珈琲ブレイク:最近の話し相手はもっぱら「相棒(AI)」です
「最新のAIを活用して業務を自動化しましょう」
「DX診断を行い、御社に寄り添った最適なロードマップをご提案します」
最近、このような耳触りの良い提案を掲げる若手主体のコンサルティング会社やDXベンチャーが増えています。見栄えの良いプレゼン資料や流暢な説明に期待して契約したものの、数か月後には「高額なツールだけが残り、現場は誰も使っていない」「以前のExcelや紙の作業に戻ってしまった」という相談が後を絶ちません。
なぜ、中小企業のDXやAI活用はこのような罠に陥ってしまうのでしょうか。そして、経営者はどうすれば本物と見せかけを見抜くことができるのでしょうか。
実務経験がないコンサルタントが「DXを語れてしまう」理由
現場の実務を一度も経験したことがない若手コンサルタントが、なぜもっともらしくDXやAIを提案できるのか。その背景には、コンサルティングの手法に特有の構造があります。
① フレームワークと抽象化の技術
個別業務の泥臭い勘所を知らなくても、「インプット→処理→アウトプット」といった共通の型に現場を当てはめれば、一見ロジカルな課題整理ができてしまいます。
② ベンダー資料や事例の再構成
大手ITベンダーのホワイトペーパーや海外事例を素早くインプットし、理路整然とプレゼンする能力に長けています。自らの泥臭い成功・失敗体験に基づいた知見ではありません。
③ 「理想像(ToBe)」の設計に特化
実際の現場業務の多くはマニュアル外の例外処理で回っています。そこを想定できないため、マニュアルを配って研修を数回やっただけで納品完了とし、現場でエラーが出た瞬間に運用が崩壊します。
本物と見せかけを見抜くチェック基準
商談の場では、提案者の姿勢がどちらに当てはまるかを冷静に見極めてください。
経営者が自衛するための3つの鉄則
1. 商談に「現場のベテラン実務担当者」を必ず同席させる
経営陣だけで話を聞くと、抽象的な経営論で丸め込まれます。現場のキーマンを同席させ、「現場の泥臭い例外処理」について直接質問させてください。

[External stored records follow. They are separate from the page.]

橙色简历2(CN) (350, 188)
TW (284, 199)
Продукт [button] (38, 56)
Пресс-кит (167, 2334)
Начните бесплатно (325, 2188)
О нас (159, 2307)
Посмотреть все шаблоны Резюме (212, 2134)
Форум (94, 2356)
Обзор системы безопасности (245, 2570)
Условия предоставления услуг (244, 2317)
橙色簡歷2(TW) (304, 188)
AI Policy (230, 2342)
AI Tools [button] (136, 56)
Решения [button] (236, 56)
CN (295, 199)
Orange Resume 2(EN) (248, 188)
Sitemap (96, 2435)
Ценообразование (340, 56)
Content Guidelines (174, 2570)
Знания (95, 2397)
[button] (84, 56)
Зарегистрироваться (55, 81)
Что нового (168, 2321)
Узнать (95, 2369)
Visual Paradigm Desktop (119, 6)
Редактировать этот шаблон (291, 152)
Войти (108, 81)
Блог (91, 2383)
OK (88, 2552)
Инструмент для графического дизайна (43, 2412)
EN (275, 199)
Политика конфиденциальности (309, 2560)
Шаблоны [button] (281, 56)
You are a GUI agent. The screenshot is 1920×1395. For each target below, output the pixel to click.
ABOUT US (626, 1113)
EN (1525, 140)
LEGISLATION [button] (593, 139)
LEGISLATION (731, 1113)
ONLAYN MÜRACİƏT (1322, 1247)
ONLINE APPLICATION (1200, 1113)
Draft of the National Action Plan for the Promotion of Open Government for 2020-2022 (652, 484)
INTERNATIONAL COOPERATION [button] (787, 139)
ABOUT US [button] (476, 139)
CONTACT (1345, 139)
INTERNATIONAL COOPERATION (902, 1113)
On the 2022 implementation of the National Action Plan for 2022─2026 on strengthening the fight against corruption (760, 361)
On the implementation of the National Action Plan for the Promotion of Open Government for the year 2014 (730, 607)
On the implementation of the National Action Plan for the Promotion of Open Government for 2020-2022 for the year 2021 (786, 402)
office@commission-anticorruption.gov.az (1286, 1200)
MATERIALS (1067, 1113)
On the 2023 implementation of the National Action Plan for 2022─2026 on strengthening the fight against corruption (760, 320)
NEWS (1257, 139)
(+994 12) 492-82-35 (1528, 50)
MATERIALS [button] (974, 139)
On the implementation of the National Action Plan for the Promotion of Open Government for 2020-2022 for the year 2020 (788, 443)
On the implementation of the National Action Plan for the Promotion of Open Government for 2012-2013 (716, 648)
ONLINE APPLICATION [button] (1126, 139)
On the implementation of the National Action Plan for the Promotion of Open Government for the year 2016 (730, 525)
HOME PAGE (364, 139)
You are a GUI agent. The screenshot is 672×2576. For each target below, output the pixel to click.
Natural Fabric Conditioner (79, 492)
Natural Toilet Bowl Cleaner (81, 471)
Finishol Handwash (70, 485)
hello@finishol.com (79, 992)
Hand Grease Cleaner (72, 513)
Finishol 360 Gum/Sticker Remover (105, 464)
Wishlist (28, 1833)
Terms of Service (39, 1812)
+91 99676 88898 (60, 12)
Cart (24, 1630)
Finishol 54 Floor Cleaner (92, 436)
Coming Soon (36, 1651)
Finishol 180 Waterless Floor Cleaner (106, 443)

現場を知らないコンサルタントは即座に一般論しか返せなくなります。
2. 「例外処理」と「失敗リスク」を具体的に質問する
- 「業務の例外(イレギュラー)が発生した際、現場オペレーターはどうリカバリーする設計ですか?」
- 「過去の支援先で、現場が定着を拒否した事例と、それをどう解決しましたか?」
- 「担当コンサルタント自身の、現場実務(非コンサル業務)の経験年数と職種は何ですか?
3. 一括契約を避け、「業務の棚卸し」だけの短期契約で始める
診断から導入までの一括契約(数百万円など)は絶対に結んではいけません。まずは「業務の棚卸し・可視化」だけの1〜2か月の超短期フェーズで契約してください。
納品物が「教科書通りのフレームワークを埋めただけの綺麗なスライド」であれば、即座に次のフェーズを打ち切るのが確実な自衛策です。
DXやAI活用は、魔法の杖ではありません。
不要な業務を削ぎ落とし、現場の実態に合わせた現実的な仕組みを一つずつ積み上げていく地道な作業です。
派手な横文字や見栄えの良いスライドに惑わされず、「現場の解像度」を持ったパートナーを選び、自社の地に足のついた変革を進めていきましょう。